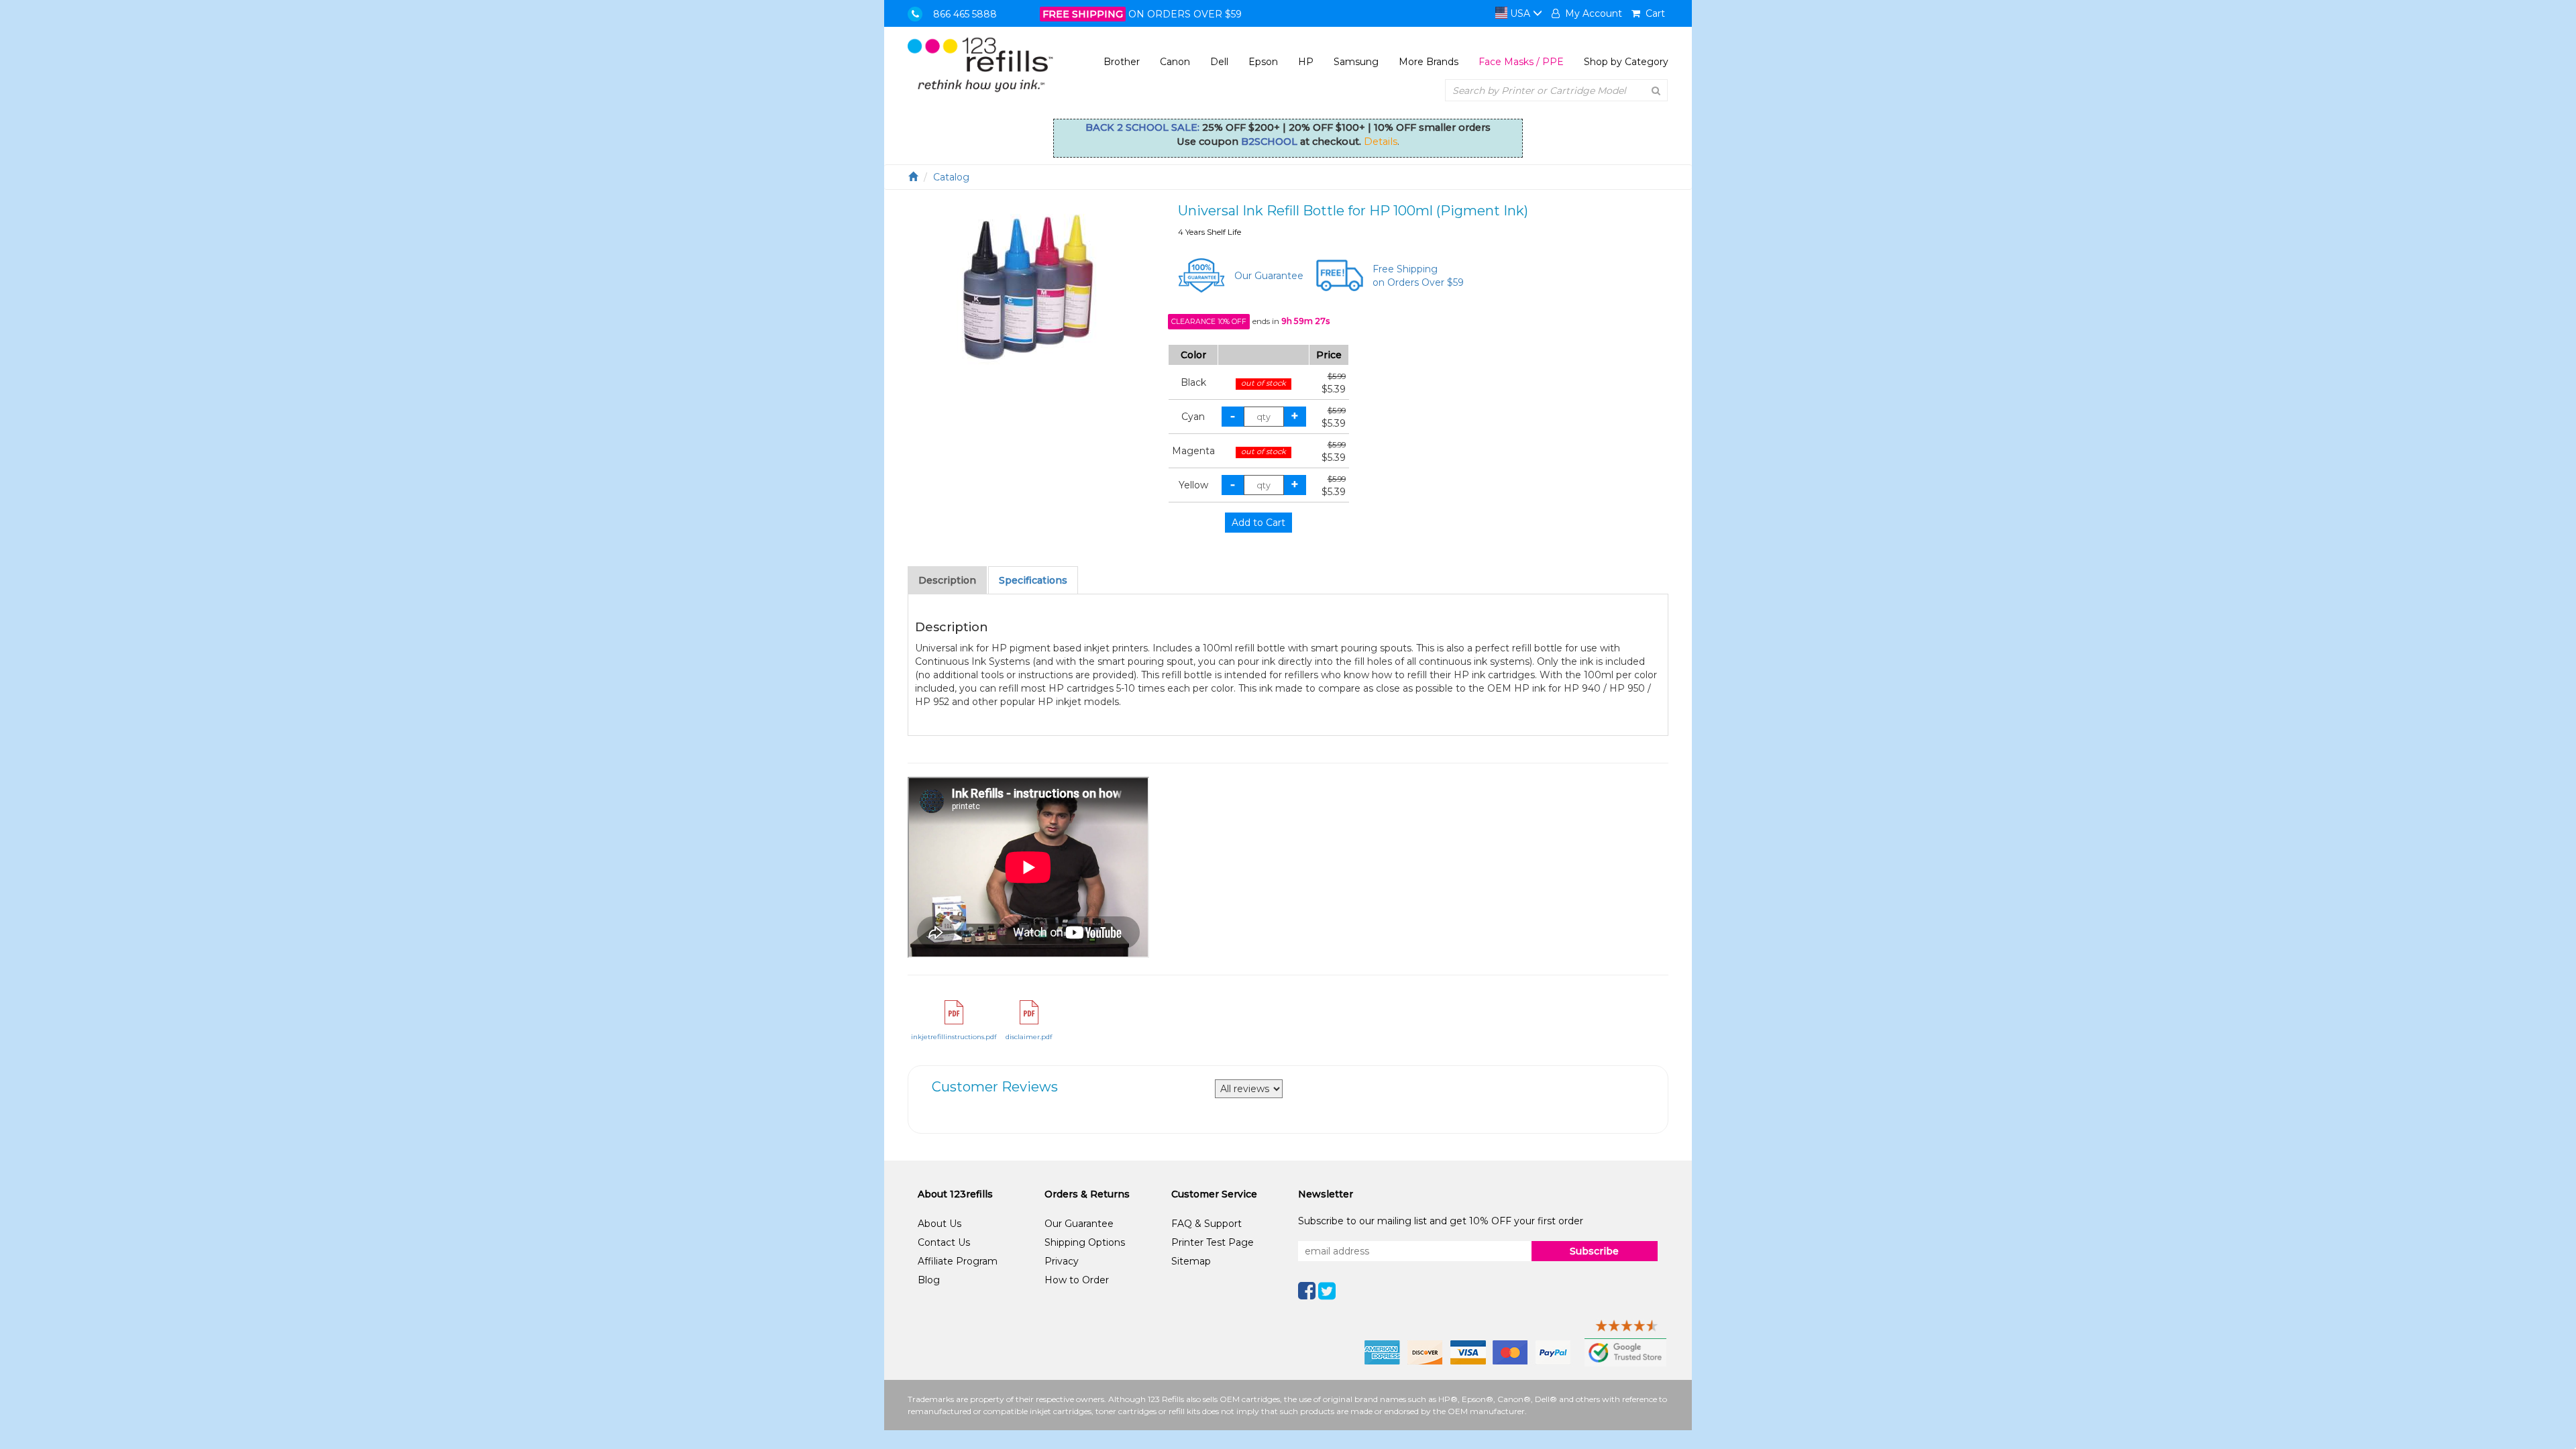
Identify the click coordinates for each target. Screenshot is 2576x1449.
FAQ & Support (1206, 1224)
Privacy (1061, 1261)
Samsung (1356, 62)
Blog (929, 1280)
################
Your task
Print all the material above verbatim and omit its pictures.

Result of the task
Identify the click coordinates for each target. Screenshot is 2576x1449.
FAQ & Support (1206, 1224)
Privacy (1061, 1261)
Samsung (1356, 62)
Blog (929, 1280)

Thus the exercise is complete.